Die britische Schriftstellerin Kate Atkinson greift in ihrem Roman DIE UNVOLLENDETE das Thema der Zeitschleifenwiederholung auf. Immer wieder wird ihre Heldin geboren und kann Ereignisse in ihrem Leben verändern. So erlebt man Stück für Stück mit, wie das Leben von Ursula weitergeht. Auch der Leser stellt sich die Frage, wie wäre Ursulas Leben und damit die Weltgeschichte verlaufen, wenn sie an bestimmten Stellen anders gehandelt hätte. Was, wenn sie wirklich Adolf Hitler erschossen hätte?

Bereits der Einstieg in den Roman fällt alles andere als leicht. Trotz (oder gerade wegen) der kurzen Einstiegskapitel fällt es dem Leser nicht leicht, sich an die Erzählweise der Autorin zu gewöhnen. Im weiteren Verlauf nimmt sich Kate Atkinson dann sehr viel Zeit, um ihre Figuren vorzustellen und ein glaubhaft, authentisches Bild der damalige Zeit zu zeichnen. Hat man die ersten gut hundert Seiten überstanden, nimmt das Erzähltempo der Geschichte ein wenig zu. Abhängig von ihren Lebensentscheidungen lebt Ursula mal in London oder gehört zum Bekanntenkreis von Eva Braun. Auch Ursulas Charakter ist den jeweiligen Situationen angepasst.

Auch wenn der Roman mit zunehmender Dauer an Tempo gewinnt, musste ich mich schon ein wenig durch die Handlung kämpfen. Kate Atkinson verlangt dem Leser einiges ab. Sowohl in sprachlicher, als auch in erzählerischer Hinsicht. Der Kampf zwischen Anspruch und Handlung geht an einigen Stellen deutlich zu Lasten des Lesevergnügens aus, so dass es immer wieder Kapitel gibt, durch die ich mich regelrecht kämpfen musste. Auch die zahlreichen Vor- und Rückblenden erfordern erhöhte Aufmerksamkeit und gingen (zumindest in meinem Fall) zu Lasten des Lesevergnügens.

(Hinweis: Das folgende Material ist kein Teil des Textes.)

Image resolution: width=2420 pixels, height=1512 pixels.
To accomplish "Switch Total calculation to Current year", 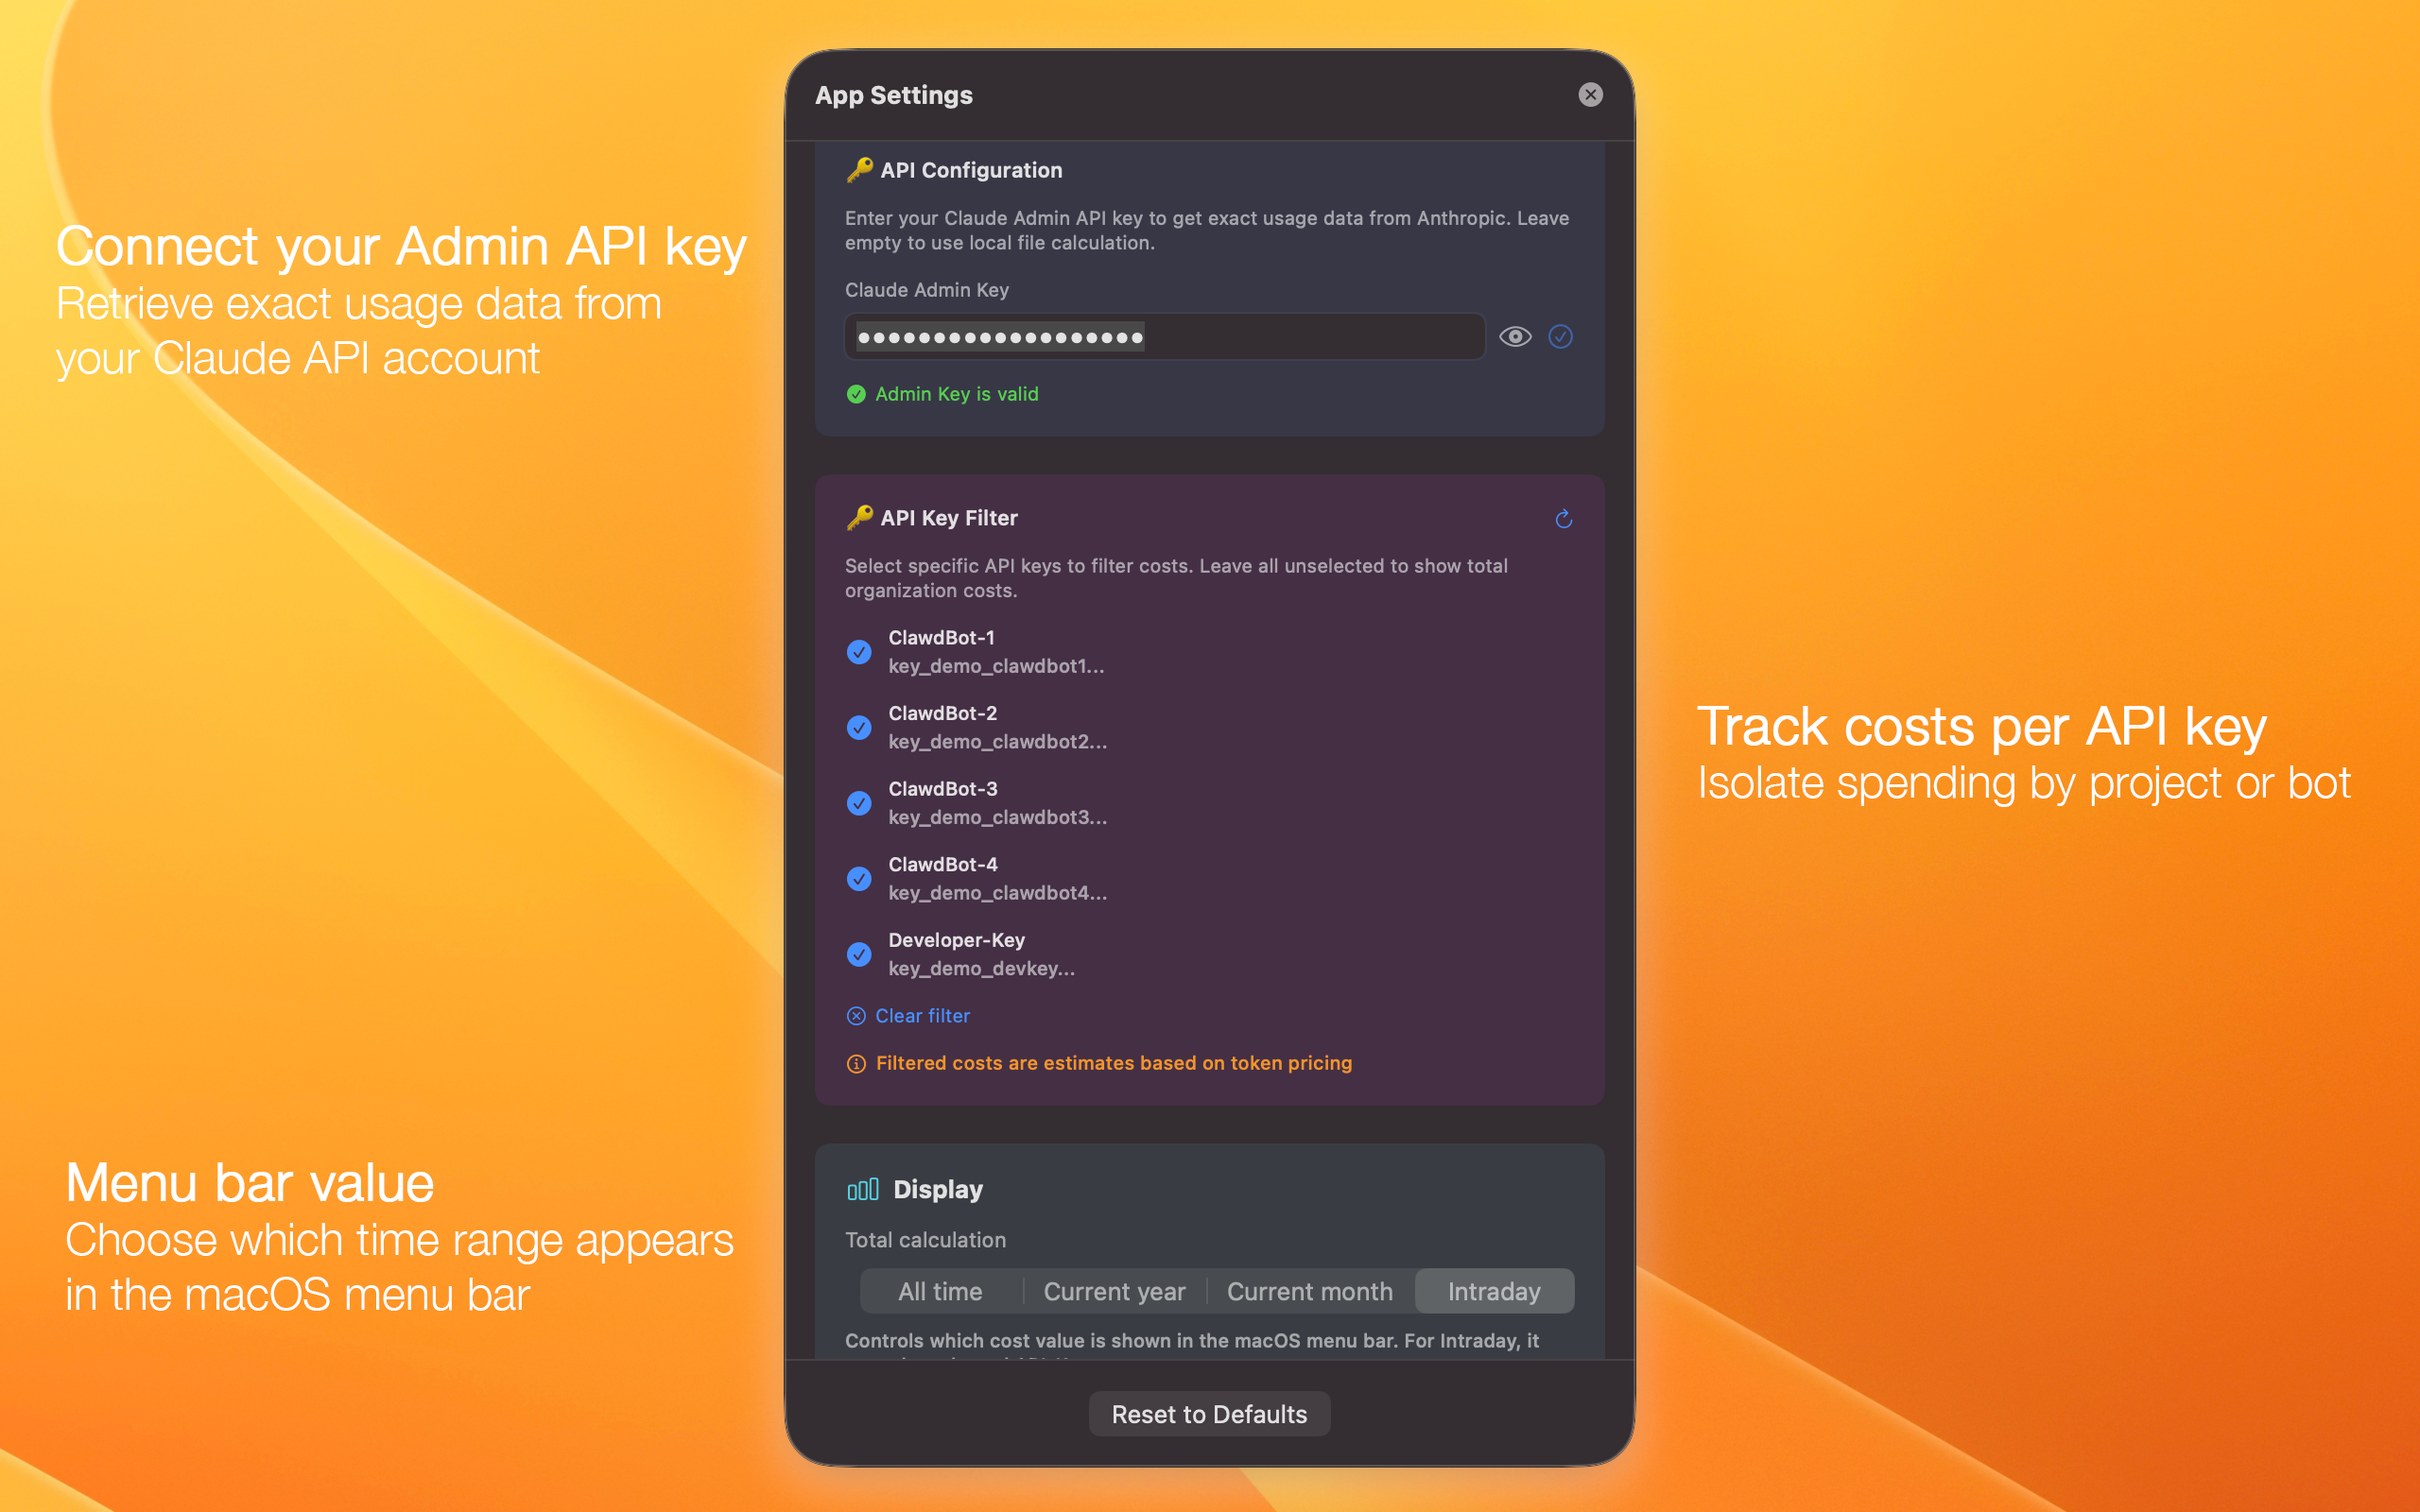I will point(1114,1291).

Kate Atkinson ist mit DIE UNVOLLENDETE ein überaus anspruchsvoller Roman gelungen. Hat man den Einstieg gefunden, ist der Roman für alle Leser interessant, die sich speziell für die Zeit zwischen 1910 und 1945 interessieren. In der detaillierten Schilderung der damaligen Lebensumstände liegt die große Stärke des Romans. Anhänger historischer Werke kommen hier mit Sicherheit voll auf ihre Kosten. Insgesamt hat der Roman viele detailverliebte Szenen, die mich nicht ganz so begeistern konnten. Daher kann ich hier nur eine eingeschränkte Empfehlung aussprechen.